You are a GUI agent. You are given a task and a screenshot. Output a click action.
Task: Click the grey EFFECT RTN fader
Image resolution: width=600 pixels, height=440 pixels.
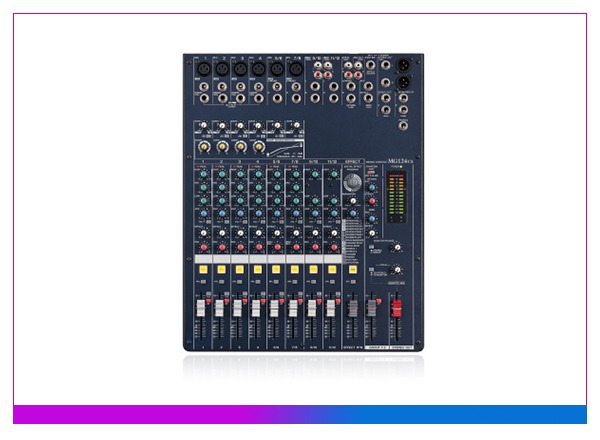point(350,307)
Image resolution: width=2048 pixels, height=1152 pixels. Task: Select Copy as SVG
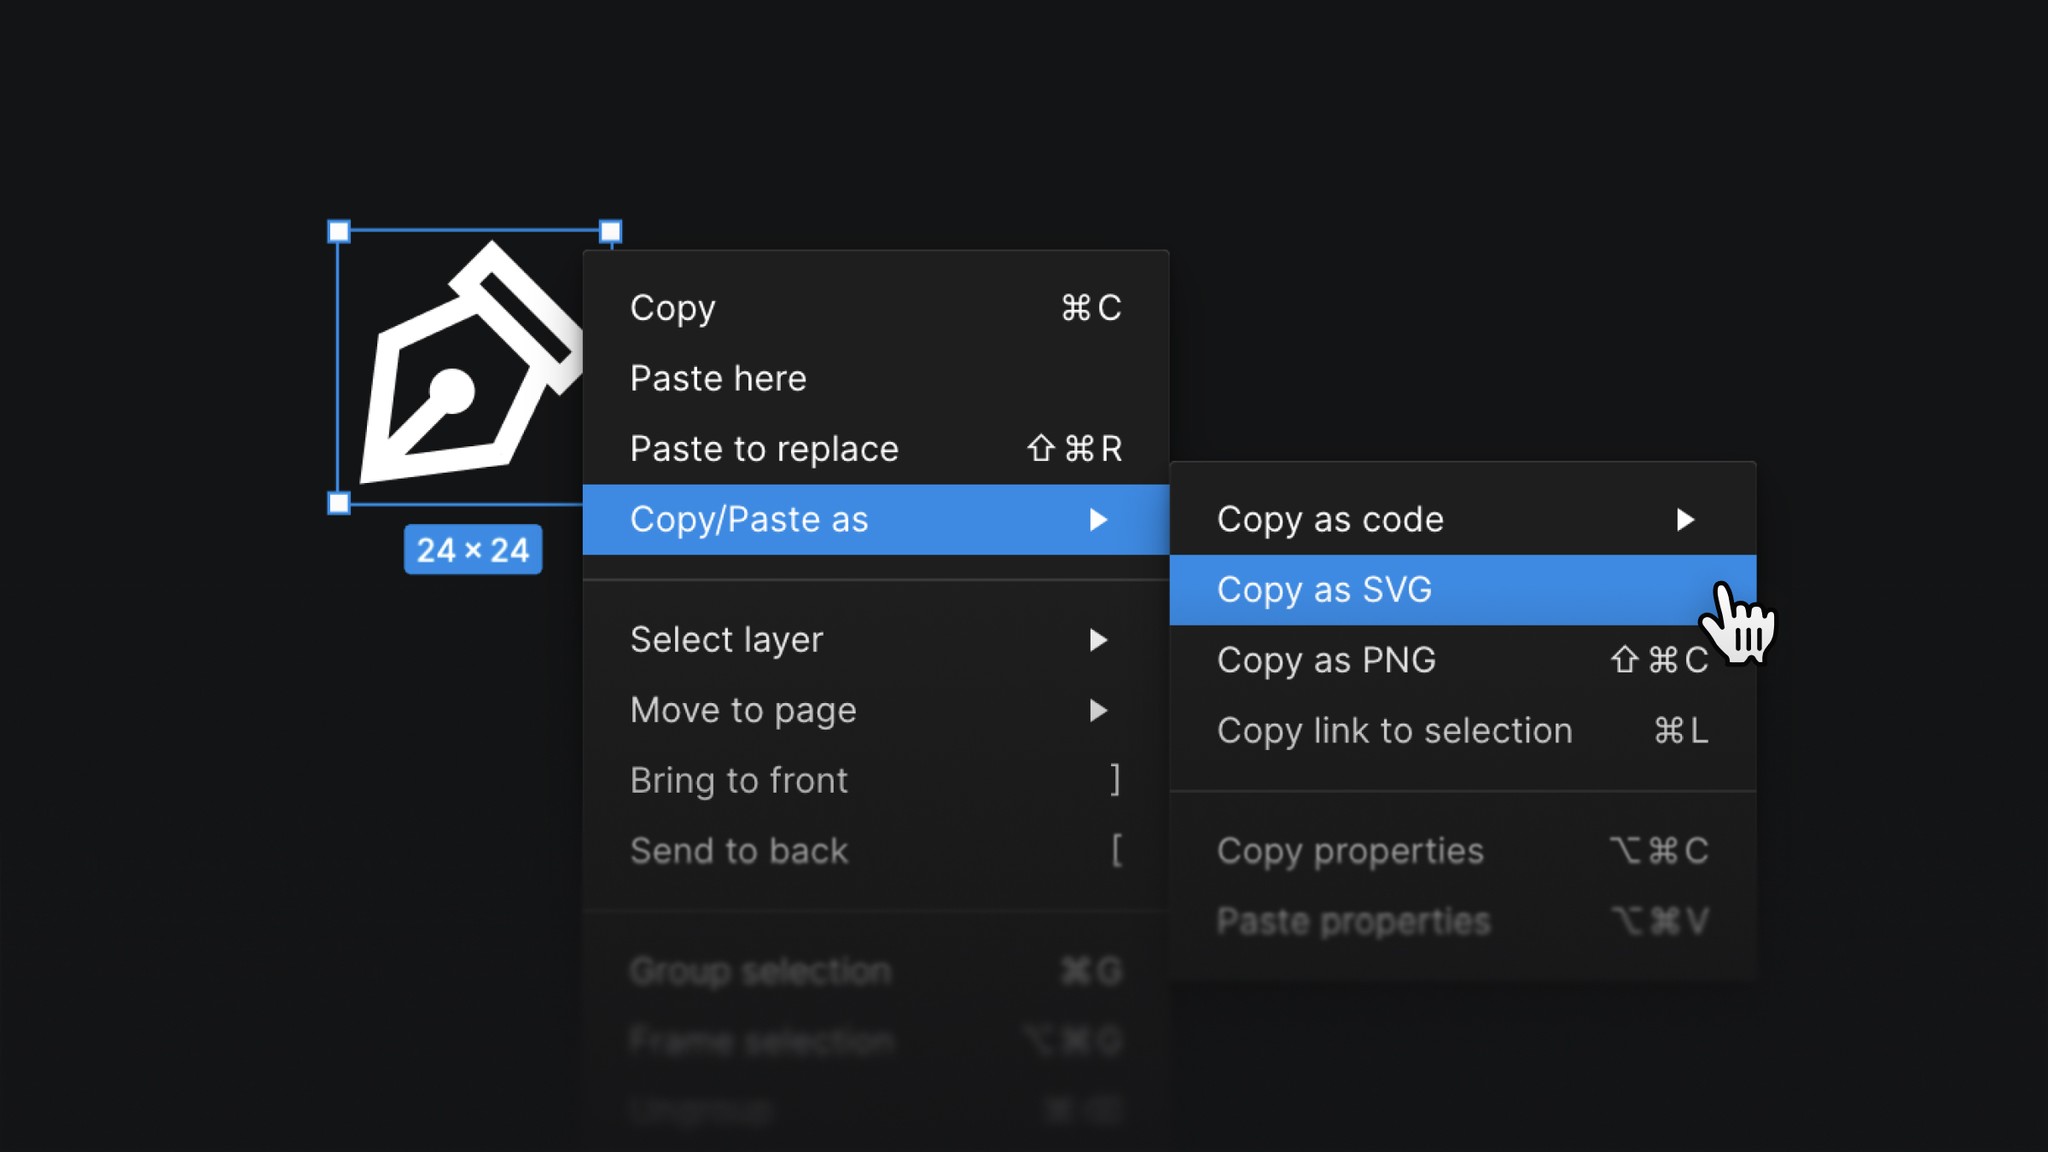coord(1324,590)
.....
Task details —
Lay out every line of the material above as a numbered list, omitting any blank lines and excluding the pictures.

Solved exercise —
1. You are a GUI agent. You are given a task and a screenshot. Output a click action.
2. Task: Click the grey EFFECT RTN fader
3. Image resolution: width=600 pixels, height=440 pixels.
4. point(350,307)
5. Image resolution: width=2048 pixels, height=1152 pixels. Task: Select Copy as SVG
6. coord(1324,590)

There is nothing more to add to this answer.